The salad: It was simple but superb. A heaping plate of bright field greens peppered with fresh tomatoes and homemade buttery, toasted croutons.
My initial disappointments over the out-of-stock menu items were drowned in the excellent balsamic vinegar.
(I chose not to get the ham with the salad, but I think it would have been a good addition.)
The aglio-olio was just as pleasing. I was amazed at how well spaghetti noodles could be dressed up. Mine were piping hot, drizzled with garlic and olive oil, topped with fresh Parmesan cheese shavings. Parsley and finely chopped red bell pepper added flavor and garnish. I felt almost giddy, so thrilled was I to taste spaghetti with something other than tomato or Bolognese sauce.
Chef Bruni Concini filled me in on the restaurant’s story. She is the German half of the Concini union, married for 35 years to Silvano Concini of Malcesine, a small town on the eastern shore of Lake Garda in northern Italy.

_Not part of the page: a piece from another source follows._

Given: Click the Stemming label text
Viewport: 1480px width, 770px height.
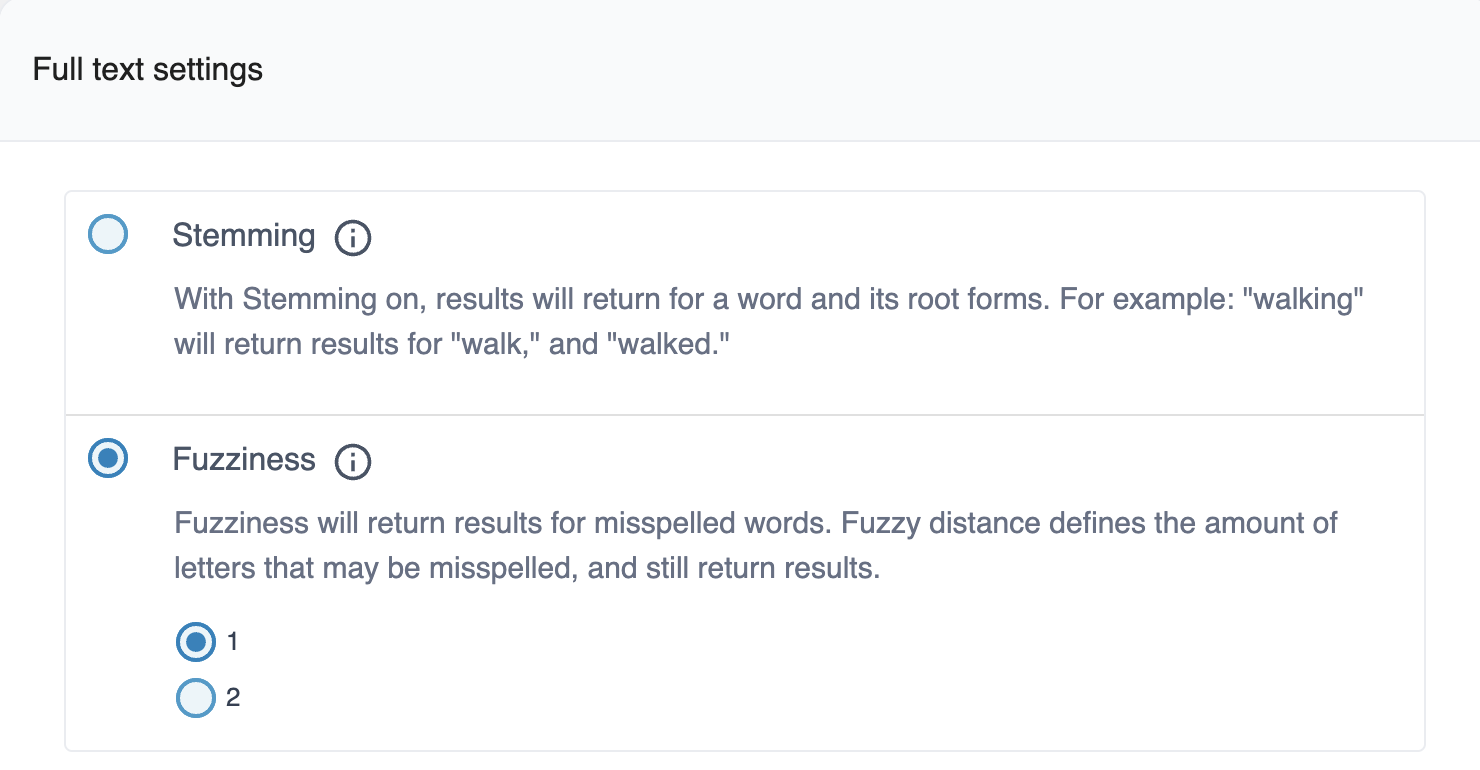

She considers herself “half-Italian,” having learned to cook from her mother-in-law.
The restaurant relocated to Mehlingen in 2005 after 20 years in Enkenbach, Germany. Its atmosphere is cozy, with two small rooms of tables adorned with white starched linens and candles. Wine bottles are part of the décor. It’s elegant, but comfortable. Silvano Concini was an attentive server, even noticing when my fork handle was sticky with balsamic vinegar and bringing me a new one.
The restaurant has weekly specials and serves homemade pasta and meat and fish dishes from the Verona region. One of its most popular nights, among Germans and Americans alike, is Thursday, when a set course with appetizers, a fish or meat dish and dessert, plus unlimited Italian red or white wine, goes for 17.50 euros per person.
Bruni Concini apologized for being out of pesto. She uses only fresh ingredients, and during the cold spell in early March, it was difficult to find basil locally, she said.
With a good meal in my belly, topped off with a cappuccino, I hardly cared.
Location: Fröhnerhof 1, 67678 Mehlingen
Directions: From A6, going east toward Mannheim, exit at Kaiserslautern Ost (sign for U.S. bases) and follow signs toward Sembach, going through a roundabout and taking a right at the bottom of hill onto B40. Bear left when the road splits and stay on B40; the restaurant is on the left in Frohnerhof, just before Mehlingen.
Hours: 11:30 a.m. to 2 p.m. and again for dinner starting at 6 p.m. Wednesday to Sunday.
Food: Specialties include homemade pasta and meat and fish dishes from the Verona region. On Thursday there is a set course, with all the Italian wine you can drink, for 17.50 euros per person.
Drinks: A variety of Italian wines and other drinks available.
Clientele: Americans and Germans, families and couples.